Founding and dissolution 
The Pokrok Západu (in English meaning Progress of the West) was founded in 1871 by Edward Rosewater, a Jewish immigrant, who after coming to Omaha had founded the Omaha Daily Bee. The first Czech language newspaper in Nebraska, it was at first designed for advertisements of land to prospective settlers in the state. It was supported by American railroad companies. In 1887, it was sold to Jan Rosický, an immigrant who had come to Omaha in the 1870s to edit the paper. Under Rosický, the newspaper became a place for Czechs to inform one another; he used it to influence Czech migrations across the American midwest. While most Czech Nebraskans in politics were Democratic, the paper was Republican in orientation. Editors of the paper included Vaclav Snajder, V. A. Jung, F. J. Kutak, Jaroslav Albert Havranek, and Otakar Charvat.

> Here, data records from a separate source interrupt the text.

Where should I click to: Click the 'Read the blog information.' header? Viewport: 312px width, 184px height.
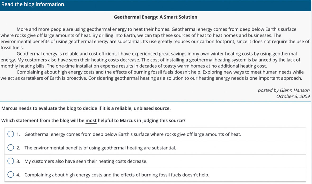(33, 4)

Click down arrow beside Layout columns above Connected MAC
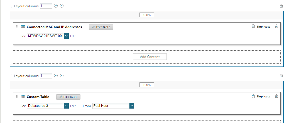click(x=56, y=6)
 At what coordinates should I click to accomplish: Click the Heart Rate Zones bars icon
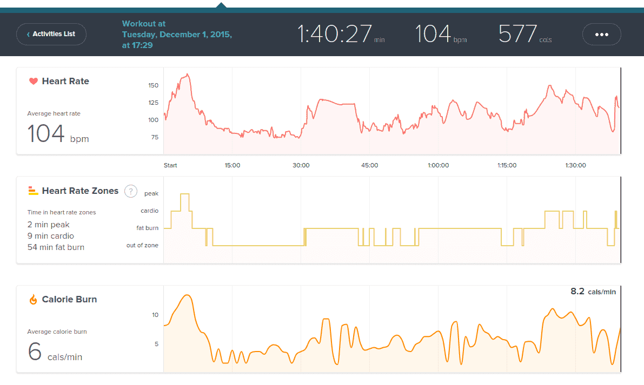(33, 191)
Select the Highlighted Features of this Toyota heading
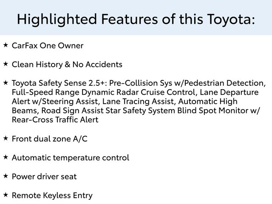The image size is (272, 204). click(136, 19)
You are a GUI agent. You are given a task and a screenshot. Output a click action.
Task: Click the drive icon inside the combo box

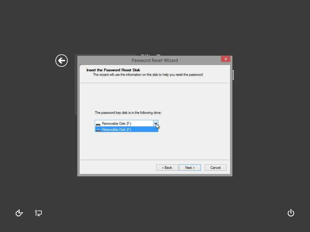(98, 124)
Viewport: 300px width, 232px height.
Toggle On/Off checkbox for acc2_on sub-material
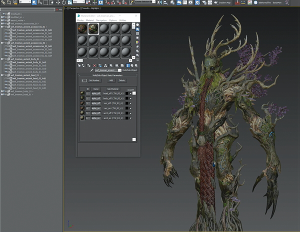(x=131, y=118)
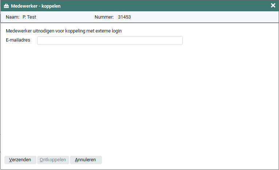Image resolution: width=279 pixels, height=170 pixels.
Task: Click blank area right of Annuleren button
Action: [x=189, y=160]
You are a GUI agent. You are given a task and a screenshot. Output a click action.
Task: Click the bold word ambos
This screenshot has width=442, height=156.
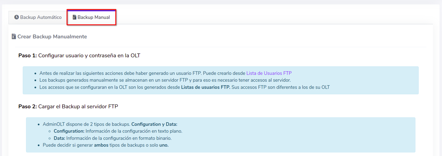101,145
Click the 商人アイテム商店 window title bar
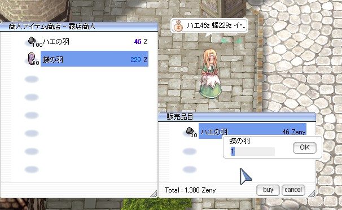This screenshot has width=342, height=210. click(x=79, y=27)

Rosický also published other papers, such as the Czech language Kvety Americke (American Blossoms), a literary magazine containing original work by Czech Americans, and the Hospoddář (the Farmer), which became the largest-circulating agricultural magazine in Czech in the world, and which aided in Czech settlement to the United States. From 1876 to 1890, the Pokrok Západu was the official paper of the Czech Farmers' Mutual Aid Society in Nebraska, a group that helped settlers in the state. From 1890 to its dissolution in 1893, the mutual aid society was represented by the Nova Doba in Schuyler. In 1900, the Pokrok Publishing Company was formed, which published local Czech language papers in other locations, such as Iowa (Iowsky Pokrok), Minnesota (Minnesotsky Pokrok), and Wilber, Nebraska (Wilbersky Tydenik, the Wilber Weekly). From 1915 to 1920, the Pokrok Západu was a daily paper, before it was sold to the Hlasatel of Chicago; in 1920, it ceased publication. It was the longest-running Czech newspaper in the United States.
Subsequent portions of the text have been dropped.